## Brief A
Reproduce the passage of the article on medical device shortages word for word, starting at the words "The FDA said increased" and ending after the words "in the U.S.".
## Brief B
Name every medical device or product that the article on medical device shortages mentions in connection with the FDA's device shortage list, whether it is in short supply or was removed from the list.

## Document section
AEDs — including wearable and nonwearable versions of the devices — are expected to be in limited supply for at least the rest of 2022, the FDA said. The agency cited both an increase in demand for AEDs and the global shortage of semiconductors used in the devices.
“The FDA continues to work with federal partners and other stakeholders to help mitigate challenges associated with semiconductor shortages,” the FDA said in yesterday’s update to the device shortage list. “In addition, the FDA has issued guidance documents, including enforcement policies, regarding circumstances where manufacturers may consider modifying their devices because of supply chain issues, such as semiconductor supply challenges.”
The FDA said increased demand is also behind the shortage of chest drains/suction canisters and autotransfusion systems, though it could not estimate how long the shortage would last. The FDA did not identify the semiconductor shortage or other component, part or accessory supply issues for these devices.
At the same time, the regulatory agency removed medical gowns and surgical masks from its medical device shortage list.
Under the Coronavirus Aid, Relief, and Economic Security Act (CARES Act), medical device manufacturers are required to notify the FDA of manufacturing interruptions for critical products if they’re likely to lead to meaningful supply disruptions in the U.S.
Semiconductors have been in short supply due to throughout the COVID-19 pandemic, mainly due to fabrication disruption (including fabs in Texas knocked offline by a cold-weather power outage last year) and high demand for cars and consumer electronics.

## Information provided
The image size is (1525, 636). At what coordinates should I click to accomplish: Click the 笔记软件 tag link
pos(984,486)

## Output A
The FDA said increased demand is also behind the shortage of chest drains/suction canisters and autotransfusion systems, though it could not estimate how long the shortage would last. The FDA did not identify the semiconductor shortage or other component, part or accessory supply issues for these devices.
At the same time, the regulatory agency removed medical gowns and surgical masks from its medical device shortage list.
Under the Coronavirus Aid, Relief, and Economic Security Act (CARES Act), medical device manufacturers are required to notify the FDA of manufacturing interruptions for critical products if they’re likely to lead to meaningful supply disruptions in the U.S.

## Output B
- AEDs (wearable and nonwearable)
- chest drains/suction canisters
- autotransfusion systems
- medical gowns
- surgical masks